**Directions**
Can you turn the lines below into a numbered list, leaving out any blank lines?

**Data supplied**

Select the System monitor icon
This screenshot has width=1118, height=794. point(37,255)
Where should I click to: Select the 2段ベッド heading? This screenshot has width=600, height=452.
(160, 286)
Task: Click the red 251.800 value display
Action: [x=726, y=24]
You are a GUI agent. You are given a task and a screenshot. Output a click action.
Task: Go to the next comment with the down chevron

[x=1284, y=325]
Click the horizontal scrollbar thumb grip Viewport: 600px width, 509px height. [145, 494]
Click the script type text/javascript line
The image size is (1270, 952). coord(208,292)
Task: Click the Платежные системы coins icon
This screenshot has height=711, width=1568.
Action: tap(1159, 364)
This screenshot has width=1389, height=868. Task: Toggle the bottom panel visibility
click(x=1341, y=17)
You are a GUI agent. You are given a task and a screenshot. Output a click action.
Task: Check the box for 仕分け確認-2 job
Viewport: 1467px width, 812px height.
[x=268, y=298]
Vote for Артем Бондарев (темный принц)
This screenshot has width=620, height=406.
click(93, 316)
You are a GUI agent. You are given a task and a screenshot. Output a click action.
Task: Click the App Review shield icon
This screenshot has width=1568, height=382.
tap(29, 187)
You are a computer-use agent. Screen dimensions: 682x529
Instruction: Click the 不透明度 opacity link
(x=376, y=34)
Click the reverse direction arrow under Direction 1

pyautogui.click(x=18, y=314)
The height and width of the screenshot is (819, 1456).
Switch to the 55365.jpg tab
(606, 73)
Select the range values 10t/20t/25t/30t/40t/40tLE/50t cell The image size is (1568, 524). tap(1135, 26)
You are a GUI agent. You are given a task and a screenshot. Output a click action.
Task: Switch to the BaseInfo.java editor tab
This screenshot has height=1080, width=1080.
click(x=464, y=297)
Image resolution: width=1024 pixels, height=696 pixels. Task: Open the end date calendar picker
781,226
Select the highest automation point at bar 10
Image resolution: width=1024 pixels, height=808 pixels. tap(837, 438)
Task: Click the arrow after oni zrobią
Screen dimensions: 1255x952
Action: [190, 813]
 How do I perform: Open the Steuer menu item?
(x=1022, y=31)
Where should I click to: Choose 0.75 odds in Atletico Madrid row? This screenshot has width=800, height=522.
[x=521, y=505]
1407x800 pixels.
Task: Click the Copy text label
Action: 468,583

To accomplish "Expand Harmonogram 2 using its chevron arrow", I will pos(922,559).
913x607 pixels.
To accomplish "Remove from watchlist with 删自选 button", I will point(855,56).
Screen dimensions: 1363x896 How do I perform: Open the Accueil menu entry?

**Solution below**
1. Select the System monitor icon
2. This screenshot has width=1118, height=794. point(37,255)
3. Where should I click to: Select the 2段ベッド heading? This screenshot has width=600, height=452.
4. (160, 286)
5. Task: Click the red 251.800 value display
6. Action: [x=726, y=24]
7. You are a GUI agent. You are given a task and a screenshot. Output a click action.
8. Task: Go to the next comment with the down chevron
9. [x=1284, y=325]
10. Click the horizontal scrollbar thumb grip Viewport: 600px width, 509px height. [145, 494]
11. Click the script type text/javascript line
12. The image size is (1270, 952). coord(208,292)
13. Task: Click the Платежные системы coins icon
14. This screenshot has height=711, width=1568.
15. Action: tap(1159, 364)
16. This screenshot has width=1389, height=868. Task: Toggle the bottom panel visibility
17. click(x=1341, y=17)
18. You are a GUI agent. You are given a task and a screenshot. Output a click action.
19. Task: Check the box for 仕分け確認-2 job
20. Viewport: 1467px width, 812px height.
21. [x=268, y=298]
22. Vote for Артем Бондарев (темный принц)
23. This screenshot has width=620, height=406.
24. click(93, 316)
25. You are a GUI agent. You are given a task and a screenshot. Output a click action.
26. Task: Click the App Review shield icon
27. This screenshot has width=1568, height=382.
28. tap(29, 187)
29. You are a computer-use agent. Screen dimensions: 682x529
30. Instruction: Click the 不透明度 opacity link
31. (x=376, y=34)
32. Click the reverse direction arrow under Direction 1
33. pyautogui.click(x=18, y=314)
34. The height and width of the screenshot is (819, 1456).
35. Switch to the 55365.jpg tab
36. (606, 73)
37. Select the range values 10t/20t/25t/30t/40t/40tLE/50t cell The image size is (1568, 524). tap(1135, 26)
38. You are a GUI agent. You are given a task and a screenshot. Output a click action.
39. Task: Switch to the BaseInfo.java editor tab
40. This screenshot has height=1080, width=1080.
41. click(x=464, y=297)
42. Image resolution: width=1024 pixels, height=696 pixels. Task: Open the end date calendar picker
43. 781,226
44. Select the highest automation point at bar 10
45. Image resolution: width=1024 pixels, height=808 pixels. tap(837, 438)
46. Task: Click the arrow after oni zrobią
47. Screen dimensions: 1255x952
48. Action: [190, 813]
49.  How do I perform: Open the Steuer menu item?
50. (x=1022, y=31)
51. Where should I click to: Choose 0.75 odds in Atletico Madrid row? This screenshot has width=800, height=522.
52. [x=521, y=505]
53. 1407x800 pixels.
54. Task: Click the Copy text label
55. Action: 468,583
56. To accomplish "Expand Harmonogram 2 using its chevron arrow", I will pos(922,559).
57. 913x607 pixels.
58. To accomplish "Remove from watchlist with 删自选 button", I will point(855,56).
59. Screen dimensions: 1363x896 How do I perform: Open the Accueil menu entry?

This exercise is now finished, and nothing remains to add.